Recently underway is the work of a Florida Climate Smart Agriculture Work Group (FL-CSA), where some of the state’s top agricultural, forestry, business, academic, government and conservation leaders are looking at the natural resource protections farmers, ranchers and foresters can provide, in addition to the production of food, feed, fiber and energy. The Work Group is developing a plan for how the state’s 26 million acres of agricultural and forestry lands can adapt to changing conditions, while advancing practices and policies that can build a healthier, more resilient food system in the face of growing climate challenges.

The USDA Southeast Climate Hub, a member of the FL-CSA Work Group, has consolidated various informational resources at its website to help agriculture, aquaculture and forest producers prepare for and recover from potential hurricane impacts. Many of these resources will be compiled into a comprehensive technical manual set for publication in early 2020. This manual is one example of the type of resource that producers can utilize to increase resiliency and better adapt their operations to increased threats.

The weather-related events of this week are the latest in an ongoing history of growing disruptions in our climate patterns.
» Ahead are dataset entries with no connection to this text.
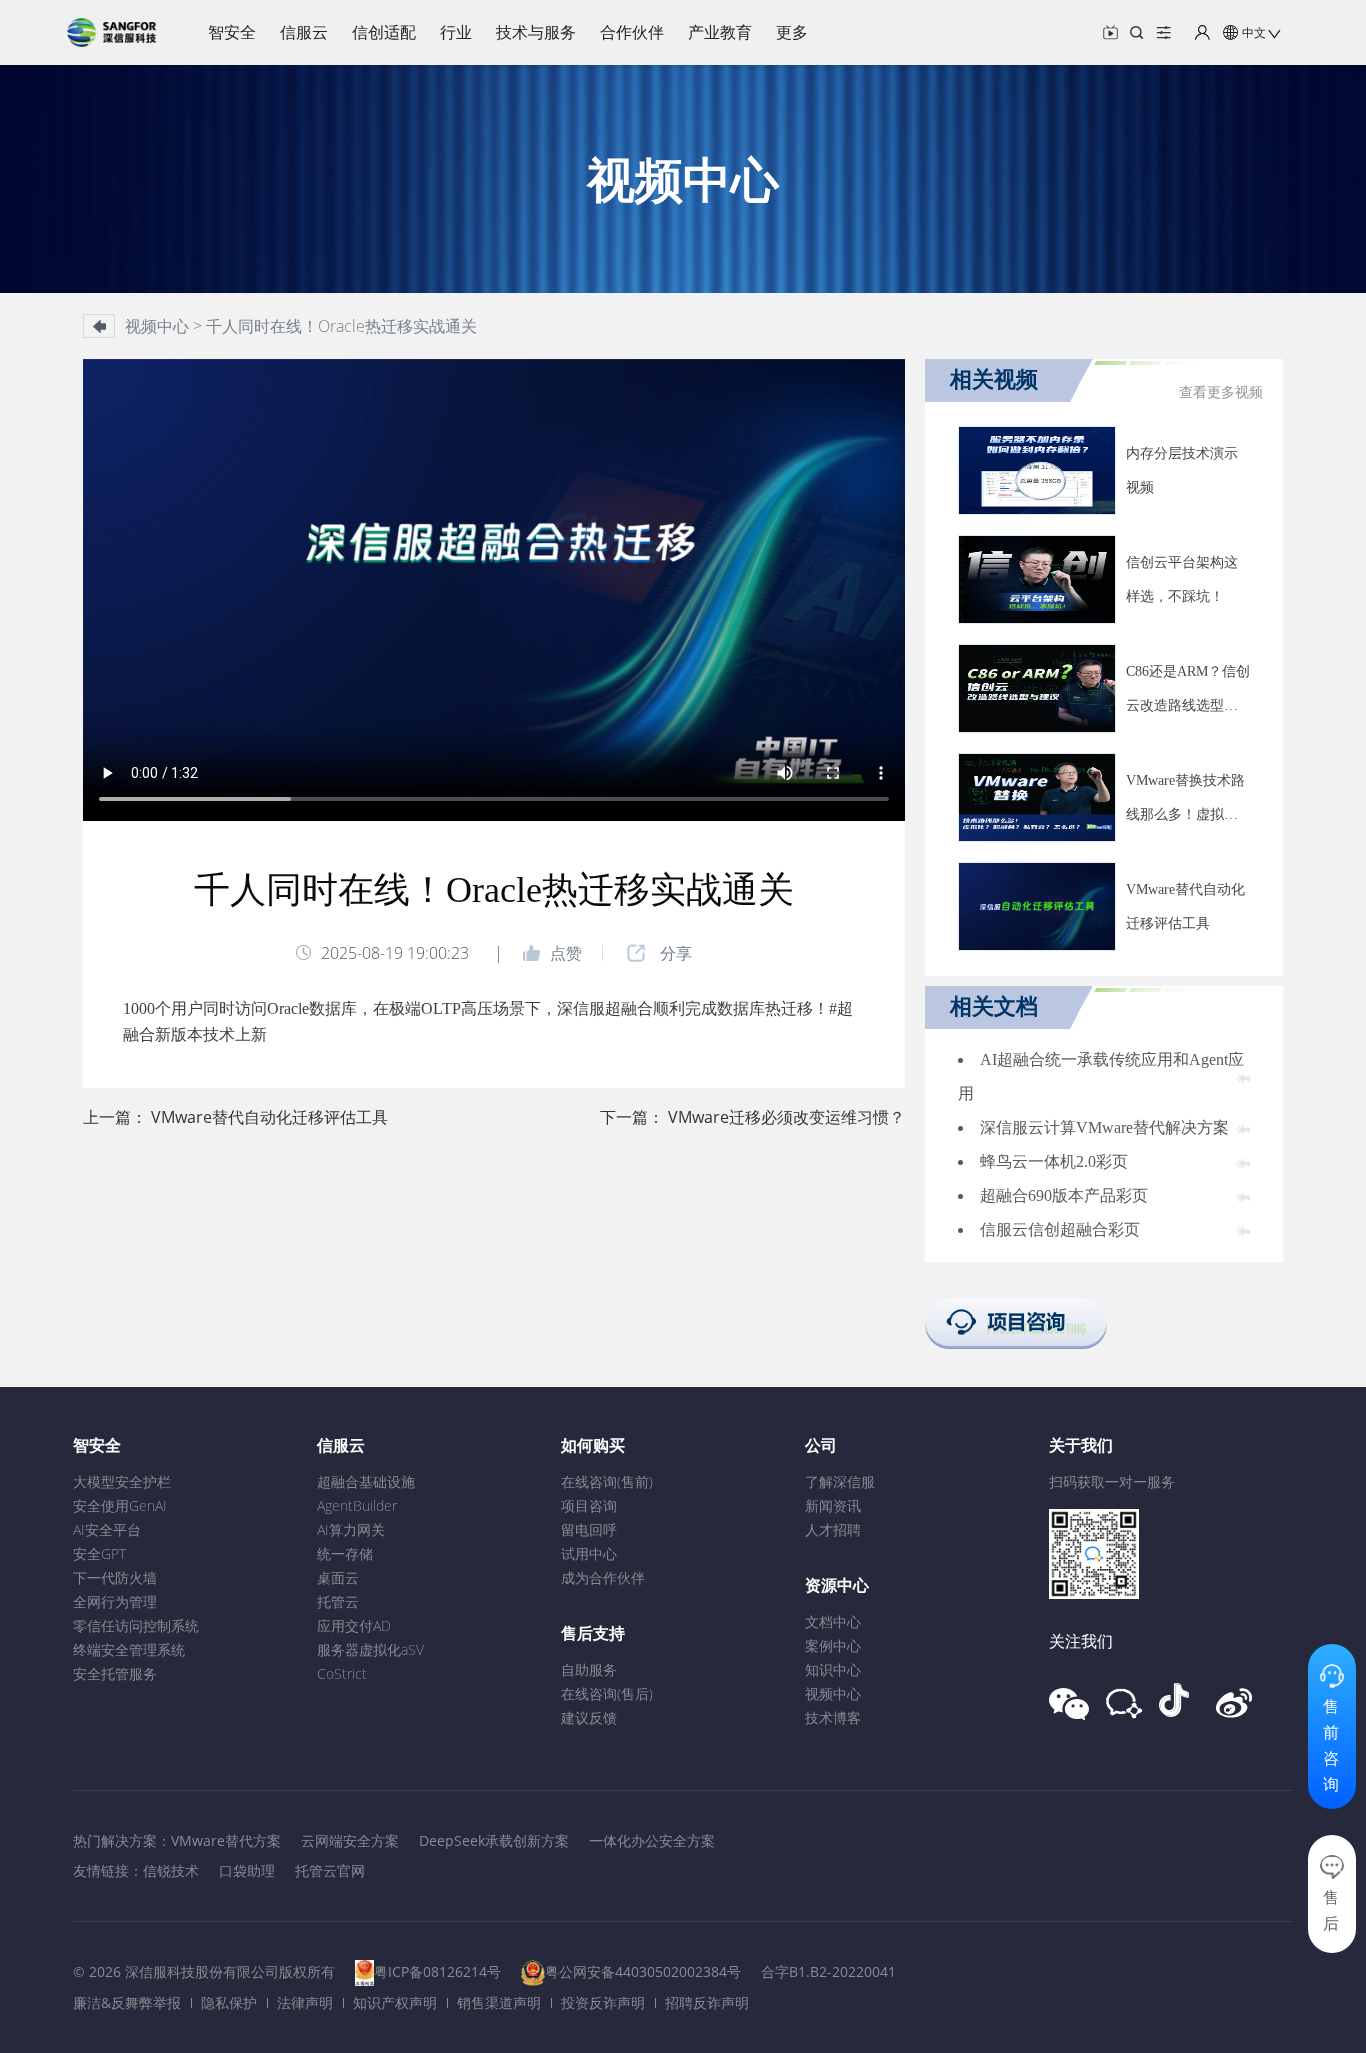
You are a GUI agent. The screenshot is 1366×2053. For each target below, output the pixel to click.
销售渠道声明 (499, 2002)
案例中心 (833, 1645)
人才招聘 (833, 1529)
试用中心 (589, 1553)
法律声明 (305, 2002)
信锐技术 (171, 1870)
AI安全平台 (107, 1529)
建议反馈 (589, 1717)
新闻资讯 (833, 1505)
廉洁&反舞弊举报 (127, 2002)
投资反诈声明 (603, 2002)
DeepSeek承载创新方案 (494, 1840)
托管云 (338, 1601)
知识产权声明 (395, 2002)
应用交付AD (354, 1625)
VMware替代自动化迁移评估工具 (269, 1117)
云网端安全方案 (350, 1840)
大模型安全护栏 (122, 1481)
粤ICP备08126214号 (437, 1971)
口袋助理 (247, 1870)
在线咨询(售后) (607, 1693)
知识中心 (833, 1669)
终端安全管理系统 (129, 1649)
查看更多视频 (1221, 392)
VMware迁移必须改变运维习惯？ (786, 1117)
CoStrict (342, 1673)
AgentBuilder (357, 1505)
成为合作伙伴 (603, 1577)
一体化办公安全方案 (652, 1840)
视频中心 (833, 1693)
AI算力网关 (351, 1529)
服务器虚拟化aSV (370, 1649)
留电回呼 (589, 1529)
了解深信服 (840, 1481)
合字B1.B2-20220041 (828, 1971)
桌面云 (338, 1577)
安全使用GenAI (120, 1505)
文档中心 (833, 1621)
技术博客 (833, 1717)
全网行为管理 (115, 1601)
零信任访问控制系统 (136, 1625)
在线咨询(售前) (607, 1481)
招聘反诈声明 (707, 2002)
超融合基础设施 (366, 1481)
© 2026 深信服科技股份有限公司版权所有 (204, 1971)
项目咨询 (589, 1505)
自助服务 (589, 1669)
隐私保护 (229, 2002)
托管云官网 (330, 1870)
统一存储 (345, 1553)
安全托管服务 (115, 1673)
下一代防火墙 (115, 1577)
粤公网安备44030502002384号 (643, 1971)
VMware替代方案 (226, 1840)
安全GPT (99, 1553)
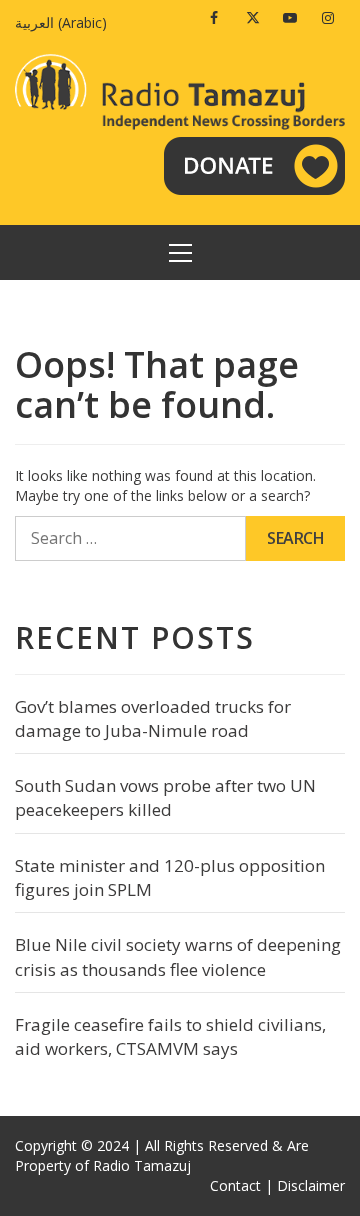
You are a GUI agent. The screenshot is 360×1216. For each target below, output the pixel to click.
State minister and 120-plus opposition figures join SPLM (170, 877)
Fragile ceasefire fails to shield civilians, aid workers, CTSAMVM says (170, 1036)
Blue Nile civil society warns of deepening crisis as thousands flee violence (178, 956)
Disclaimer (311, 1185)
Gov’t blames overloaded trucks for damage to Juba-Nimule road (153, 718)
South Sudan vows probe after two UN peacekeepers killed (165, 797)
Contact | (241, 1185)
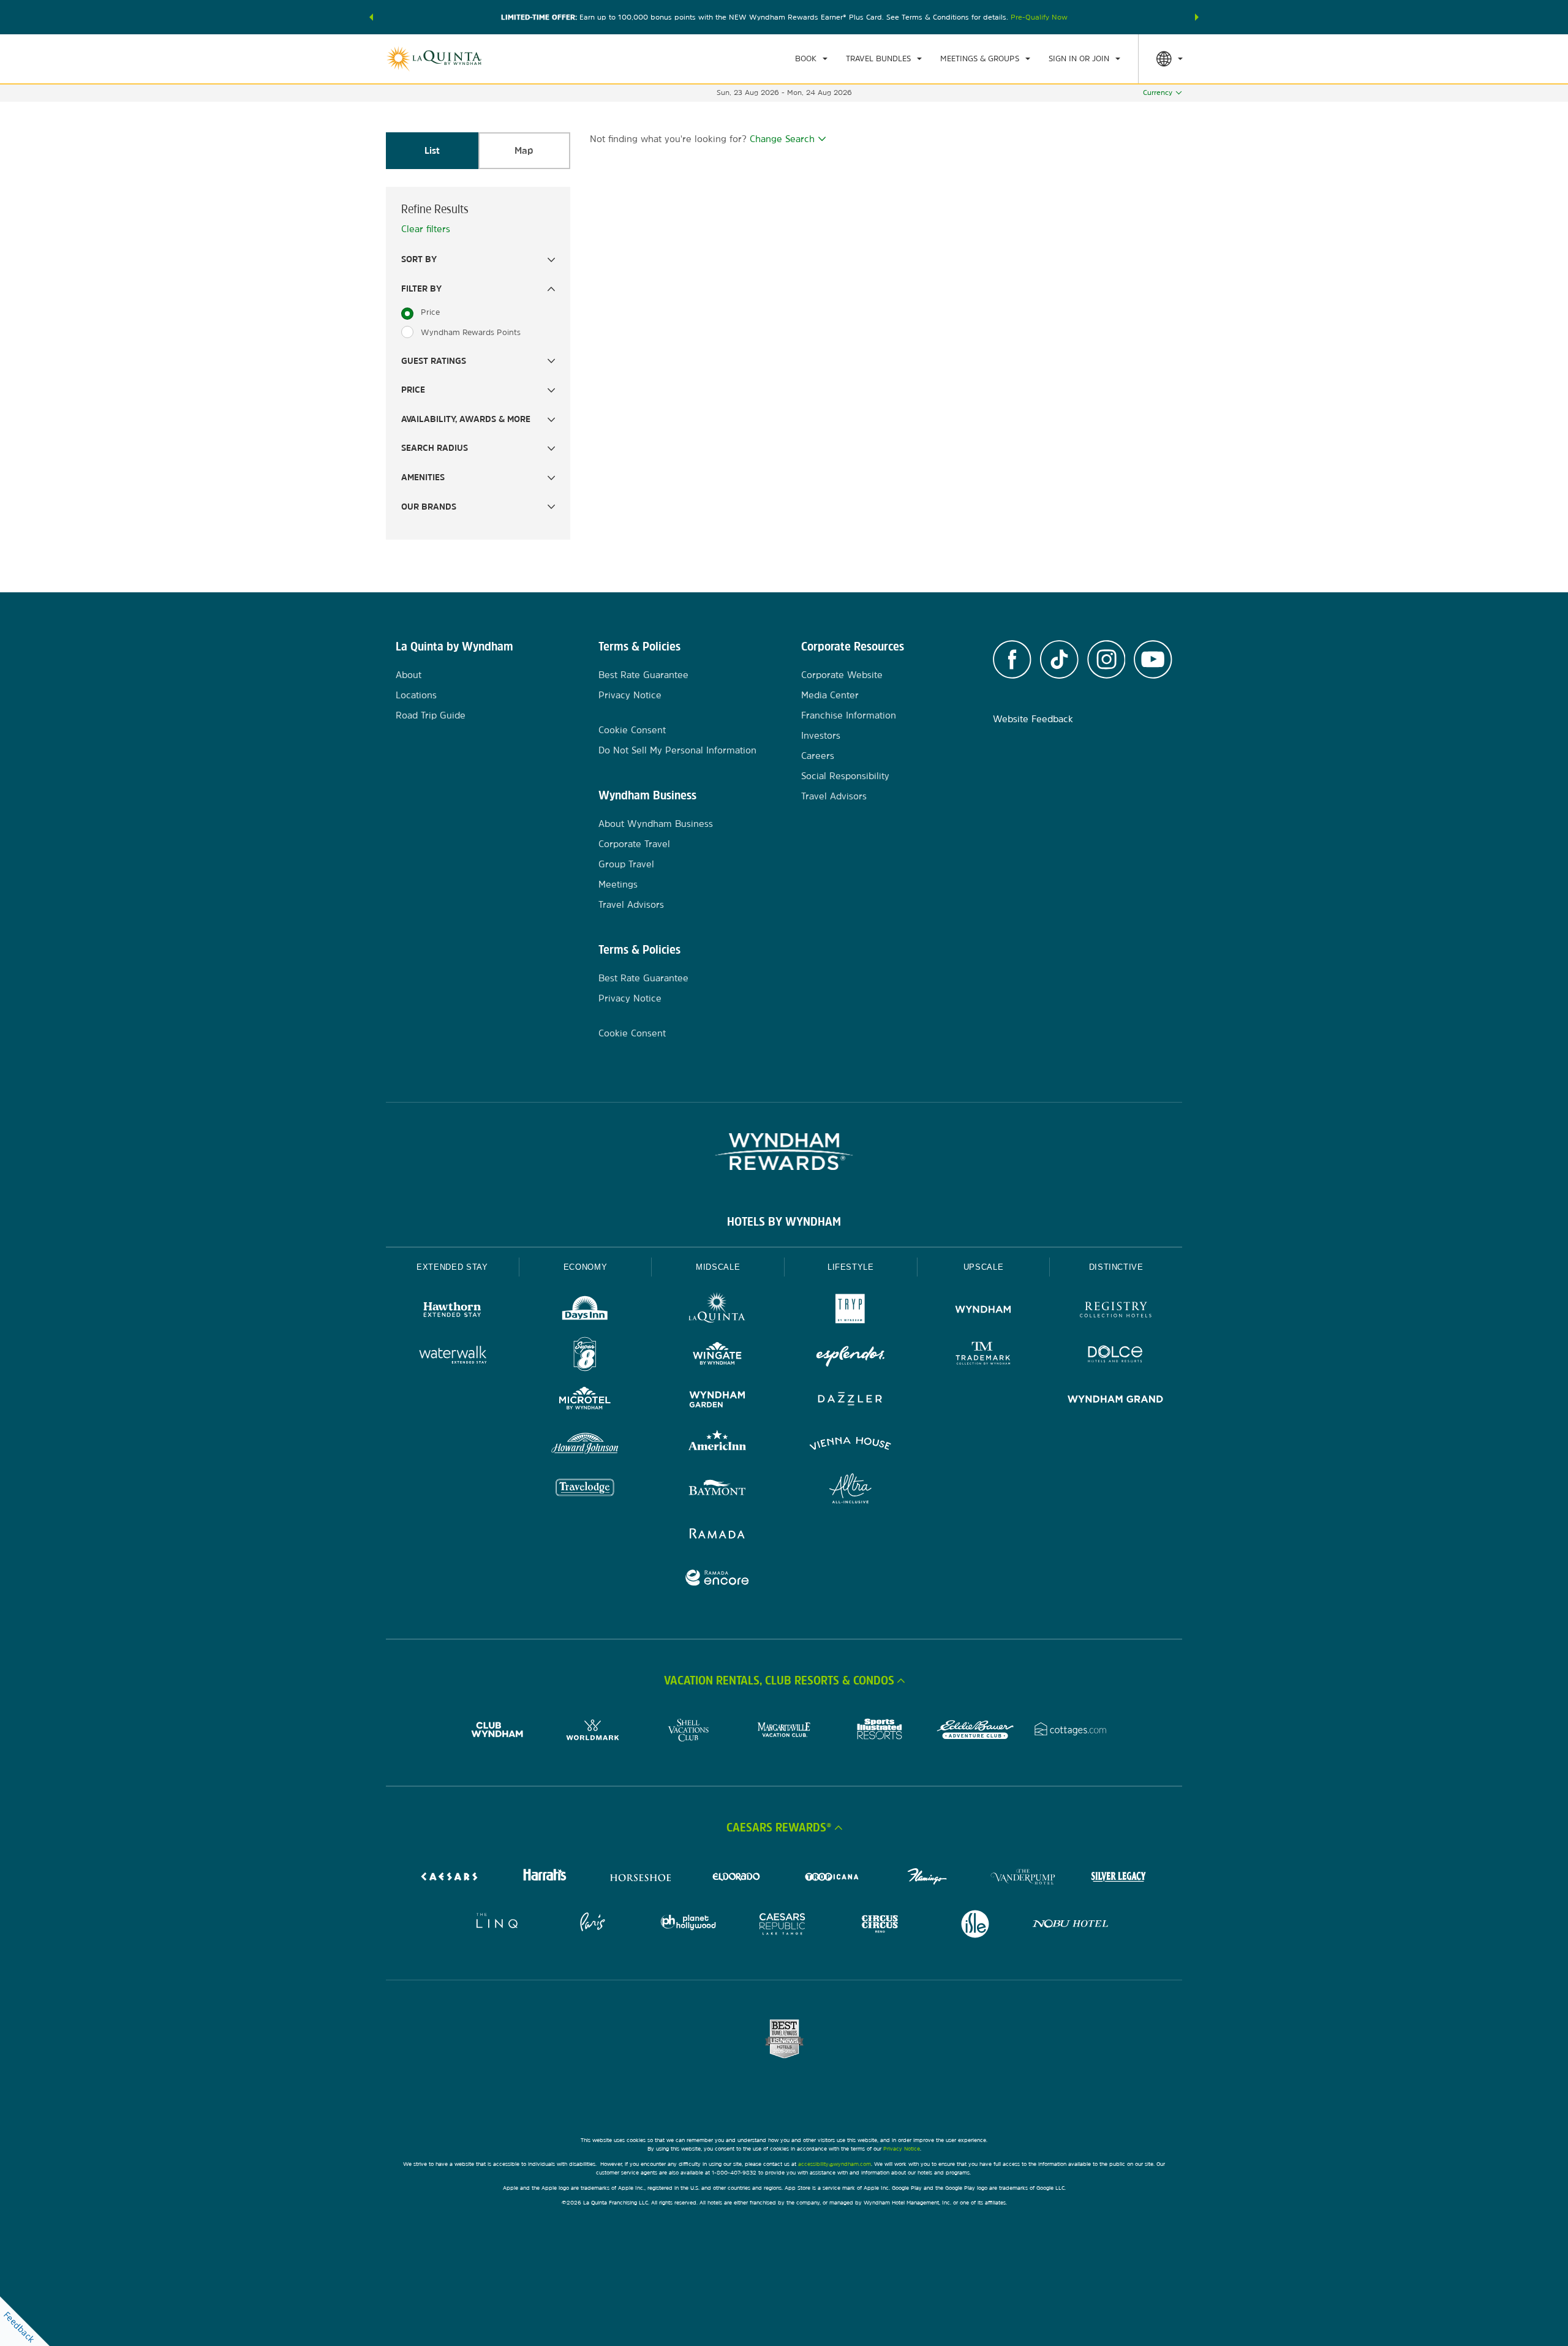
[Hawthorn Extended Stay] (452, 1311)
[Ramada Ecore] (717, 1579)
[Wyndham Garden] (717, 1400)
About (408, 674)
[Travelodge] (585, 1490)
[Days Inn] (585, 1311)
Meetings (618, 884)
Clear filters (425, 228)
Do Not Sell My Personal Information (677, 750)
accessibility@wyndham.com (834, 2164)
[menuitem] (811, 58)
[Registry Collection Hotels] (1116, 1311)
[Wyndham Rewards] (784, 1151)
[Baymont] (717, 1490)
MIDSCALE (718, 1267)
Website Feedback (1033, 718)
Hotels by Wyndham (784, 1221)
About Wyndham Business (655, 823)
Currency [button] (1157, 92)
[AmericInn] (717, 1445)
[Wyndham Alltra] (850, 1490)
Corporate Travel (634, 843)
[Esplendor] (850, 1356)
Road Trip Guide (431, 715)
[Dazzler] (850, 1400)
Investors (820, 735)
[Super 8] (585, 1356)
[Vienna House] (850, 1445)
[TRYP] (850, 1311)
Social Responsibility (845, 775)
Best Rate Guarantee (643, 674)
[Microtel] (585, 1400)
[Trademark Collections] (983, 1356)
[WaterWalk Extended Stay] (452, 1356)
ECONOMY (586, 1267)
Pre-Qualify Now (1039, 17)
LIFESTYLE (850, 1267)
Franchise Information (848, 715)
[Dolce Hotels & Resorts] (1116, 1356)
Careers (817, 755)
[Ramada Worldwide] (717, 1535)
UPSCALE (983, 1267)
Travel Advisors (631, 904)
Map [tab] (523, 150)
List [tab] (432, 150)
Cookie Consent (632, 729)
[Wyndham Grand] (1116, 1400)
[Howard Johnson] (585, 1445)
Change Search (782, 138)
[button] (371, 17)
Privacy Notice (630, 695)
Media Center (830, 695)
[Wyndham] (983, 1311)
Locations (416, 695)
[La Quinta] (717, 1311)
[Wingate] (717, 1356)
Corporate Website (842, 674)
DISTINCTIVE (1116, 1267)
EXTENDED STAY (452, 1267)
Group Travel (626, 864)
Whether you call it “climate change” or not, the volatility of weather patterns across the U.S. are real and growing in consequence. It is important for stakeholders to reach out to policy makers and call on them to support climate smart agriculture systems and practices.

Those could include, among others:

  • A “carbon farming” initiative – to reward farmers for the environmental services they provide by removing carbon emissions from the atmosphere to build healthier soils or capturing methane within livestock operations.
  • A reform of crop insurance needs to account for climate risk in actuarial tables – to incentivize soil health and other conservation practices that guard America’s farmers and food supply against future floods, drought, and extreme weather events.
  • A threefold increase in funding for the Conservation Stewardship Program (to $3 billion annually) and expansion of other USDA programs – to promote implementation of climate smart agriculture practices.

Hurricane Dorian and the havoc it is wreaking is just another reminder of the urgency with which policy makers must move to combat the harmful effects of a changing climate. Farmers, ranchers and foresters are in a prime position to help in the fight.